Through all these discussions of college and career so far, there’s been an elephant in the room – and his name is college tuition. Pursuing a four-year degree – or even just an Associate’s – can set a young person up for success in the long term, but it comes at a high price.

Most homeschool families in are in a financial position in which they make too much money to qualify for need-based financial aid, but not enough money to fund their child’s full tuition cost. When the federal government determines how much aid a student qualifies for – using the Free Application for Federal Student Aid (FAFSA), which is filed in the fall of your student’s senior year – they only take into account the family’s annual income. They do not consider how that income is used to pay for food, housing, and other basic needs.

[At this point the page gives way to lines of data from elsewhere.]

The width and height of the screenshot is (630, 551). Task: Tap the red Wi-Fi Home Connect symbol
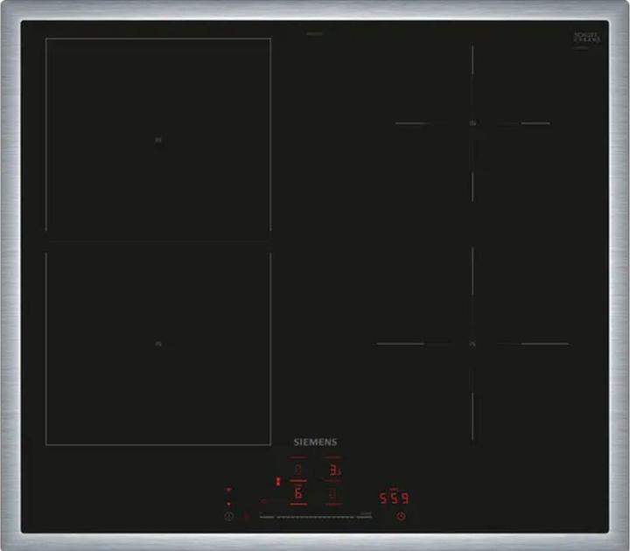point(229,491)
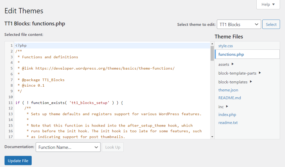This screenshot has width=285, height=167.
Task: Open the theme selection dropdown
Action: (x=239, y=24)

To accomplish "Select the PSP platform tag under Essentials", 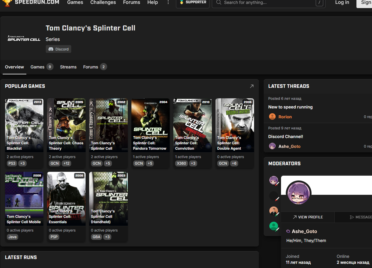I will click(x=54, y=237).
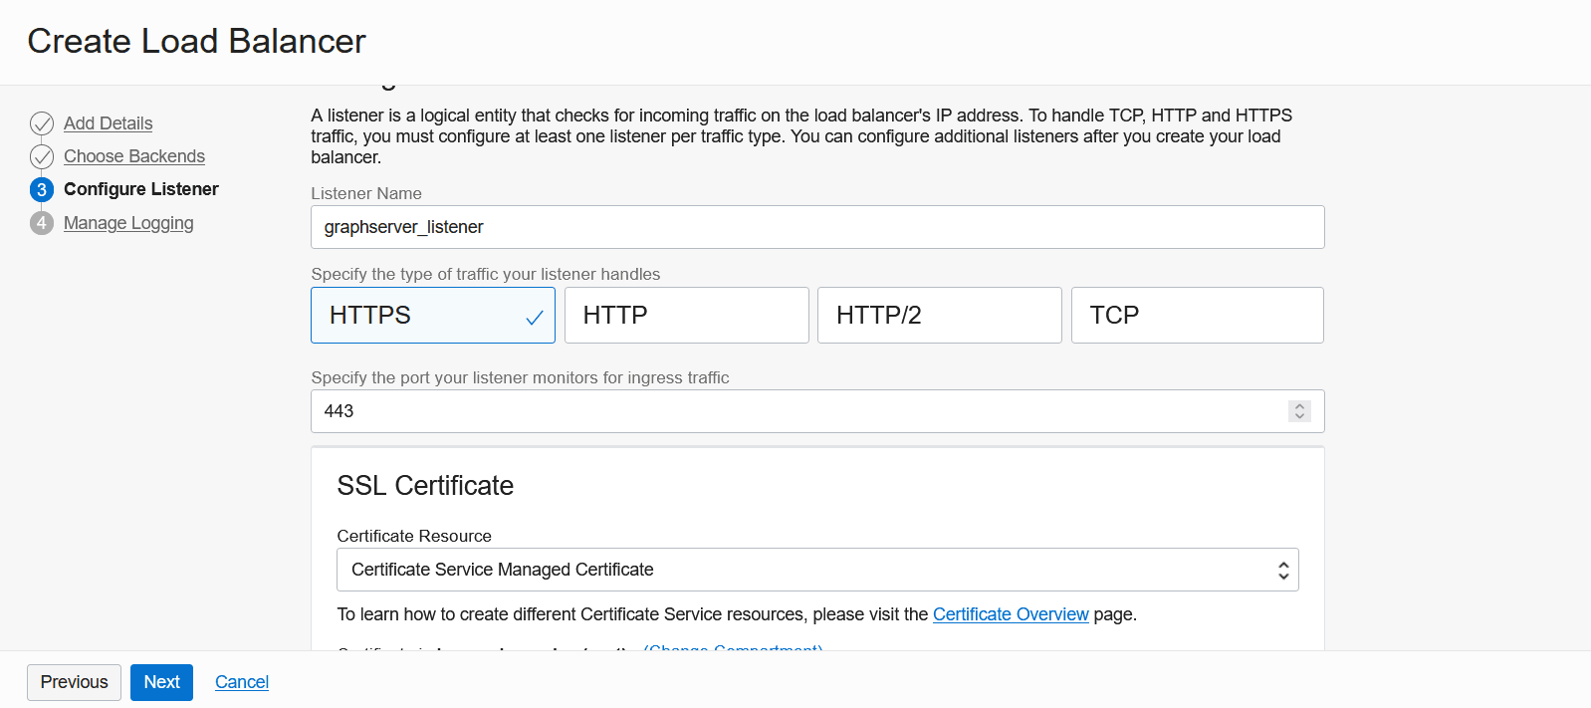Viewport: 1591px width, 708px height.
Task: Click the Add Details completed checkmark icon
Action: pos(42,123)
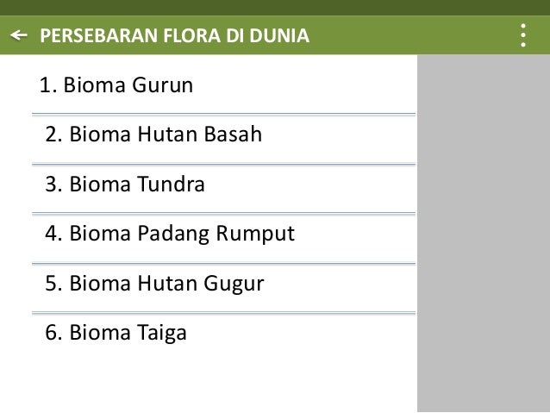Open Bioma Hutan Basah entry
Viewport: 550px width, 413px height.
(x=153, y=135)
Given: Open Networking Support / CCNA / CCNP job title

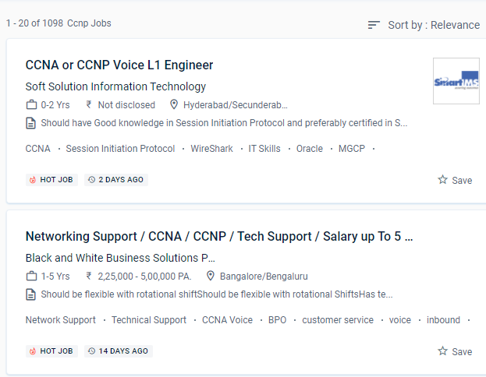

Because of this, most homeschool students must put themselves through college. With college debt the new norm in our society, most college counselors consider loans a necessary evil for every student pursuing a degree. But entering the workforce with a load of debt – especially in an entry level position– means most students won’t be free from financial burden for many years to come. To reduce how much you borrow (or to avoid taking out loans at all!), consider these ways to save money for college long before your student gets to campus:

Scholarships and Aid

What’s the skinny on scholarships? Well, there are several different types. Some scholarships are institutional: they are awarded by the destination university. These may be based on academic achievement or may be specific to a student’s major, skill set, needs, or ethnicity. Other scholarships comes from outside the university; these are found through scholarship databases such as Fastweb or apps like Scholly. There are also scholarship opportunities directly through the departments that your student is applying to attend.

  • Merit-Based Aid

Academic scholarships are typically based on a student’s GPA and test scores. High achieving students make colleges look good, so universities reward these students with scholarship money. Some academic awards come directly from universities; others come from businesses and institutions to encourage more careers in a specific field of study. You may also receive an academic scholarship based on a standardized test, such as the National Merit scholarships determined by the PSAT. Academic awards are often the most lucrative of scholarships, which is why it’s worthwhile to practice, practice, practice on standardized tests!

  • Scholarships

Non-academic scholarships come in many forms. Some are specific to a career field or major of study; others are related to clubs or extracurricular interests. You can find scholarships based on family history or ethnicity, your hometown, or even the llama you’ve been raising in your backyard (yes, there is a scholarship for people who raise llamas and are part of the national association)! These scholarships are congregated in scholarship search engines like the aforementioned Fastweb. The easy part is finding the scholarships; the hard part is applying for them, writing the essays, and making time for what quickly becomes a part time job.

  • Federal Aid

We briefly touched on Federal Financial Aid, but here is an overview. Federal aid is any aid granted to a student from the government. This money may be in the form of a grant (usually Pell, a need-based grant), loans (Stafford loans, subsidized or unsubsidized) or work study (qualifying to work a campus job that pays for your tuition). The FAFSA form tells families what their student qualifies for in terms of government aid.  All of these options are considered “aid” – including loans.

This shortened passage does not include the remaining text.